• _Requirements_
Print the data from the line with "Check the List all files option" to the line with "(x=1201, y=51)", both of those lines included, and reproduce each line with no changes.

• _Material provided_
++++++

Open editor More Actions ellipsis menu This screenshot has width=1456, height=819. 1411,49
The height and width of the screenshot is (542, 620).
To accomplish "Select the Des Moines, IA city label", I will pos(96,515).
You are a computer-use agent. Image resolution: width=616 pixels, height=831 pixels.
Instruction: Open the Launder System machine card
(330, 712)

++++++

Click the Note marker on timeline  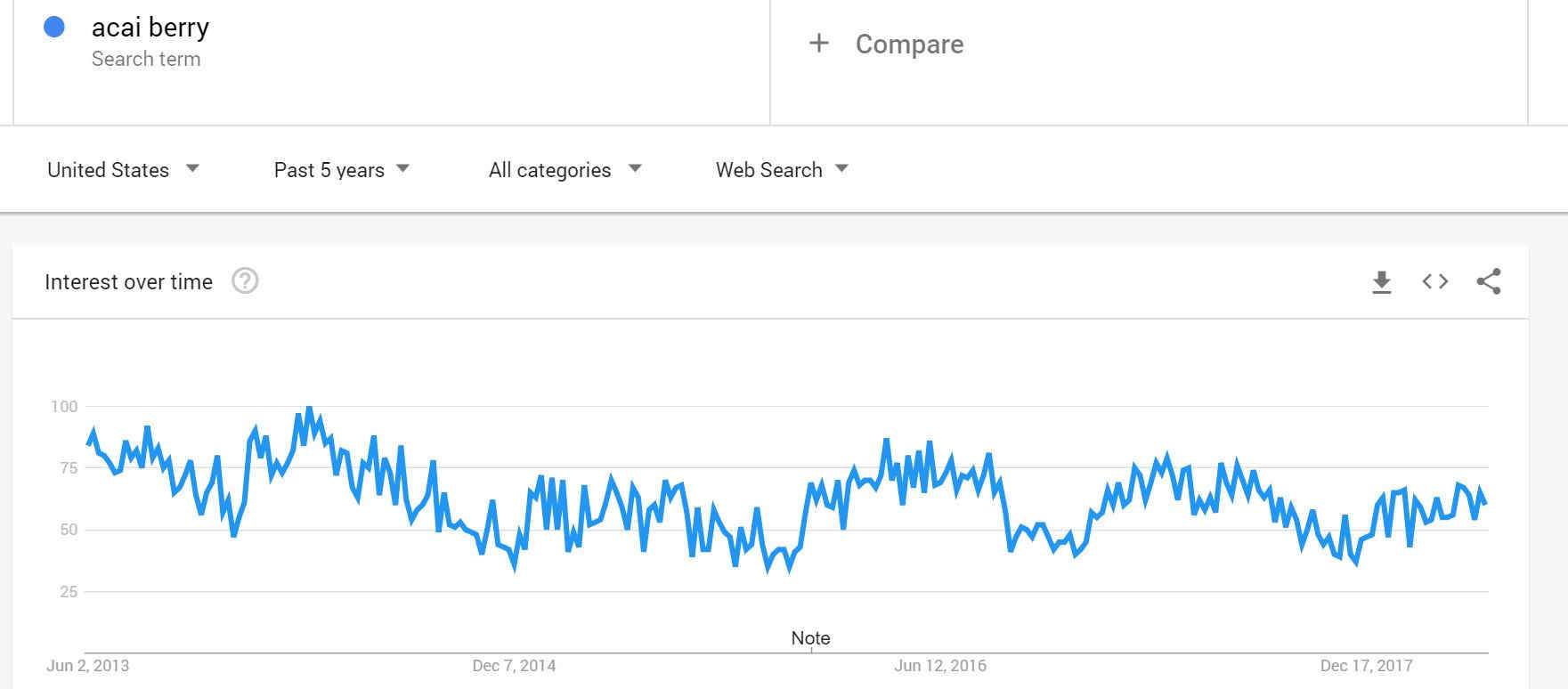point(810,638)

++++++

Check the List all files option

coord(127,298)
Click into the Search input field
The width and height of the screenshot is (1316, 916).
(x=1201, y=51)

++++++

• _Final answer_
Check the List all files option

coord(127,298)
Click into the Search input field
The width and height of the screenshot is (1316, 916).
(x=1201, y=51)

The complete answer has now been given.